Frances Harcourt-Brown is considered by many to be the world's leading rabbit researcher. She is the author of the seminal Textbook of Rabbit Medicine. Although there are many wonderful rabbit medicine practitioners and researchers in this and other countries, Harcourt-Brown, a 1973 graduate of Liverpool University, is generally considered at the forefront of rabbit medicine for a couple of reasons. One reason is that she has espoused rabbit medicine enthusiastically and her practice in the UK is approximately 85% rabbits whereas here in the US, there probably aren't any practices having as high a rate as that of rabbits being seen.
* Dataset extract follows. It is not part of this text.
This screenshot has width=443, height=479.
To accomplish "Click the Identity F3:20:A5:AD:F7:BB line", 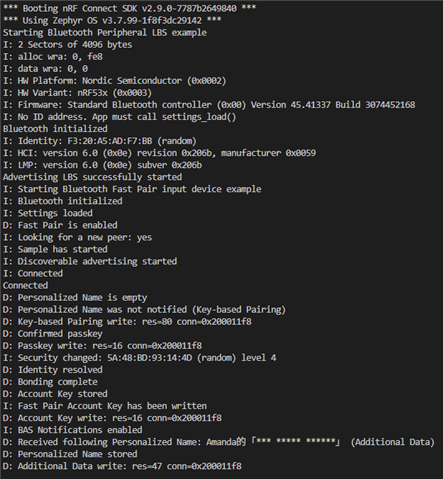I will pos(100,141).
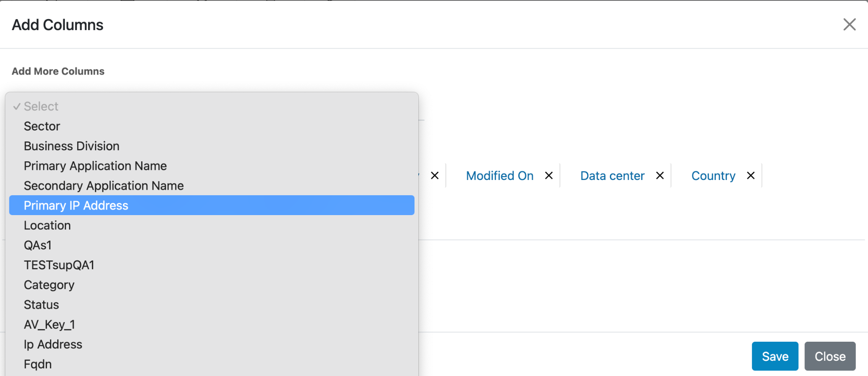Screen dimensions: 868x376
Task: Remove the Data center column tag
Action: click(660, 175)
The vets that Bright Eyes Sanctuary bunnies most often go to, SEAVS, or VRA, is about 65% rabbits and that's the highest we've heard of in this country. Arguably also, there is a higher concentration of rabbit owners per capita in the UK than the US. That might be because rabbits are a native species in the UK and are not in the US - there are no American rabbits (well, except for the highly endangered pygmy rabbit); there are only hares (cottontails) in the US. So Harcourt-Brown also has access to a large population of wild rabbits to study.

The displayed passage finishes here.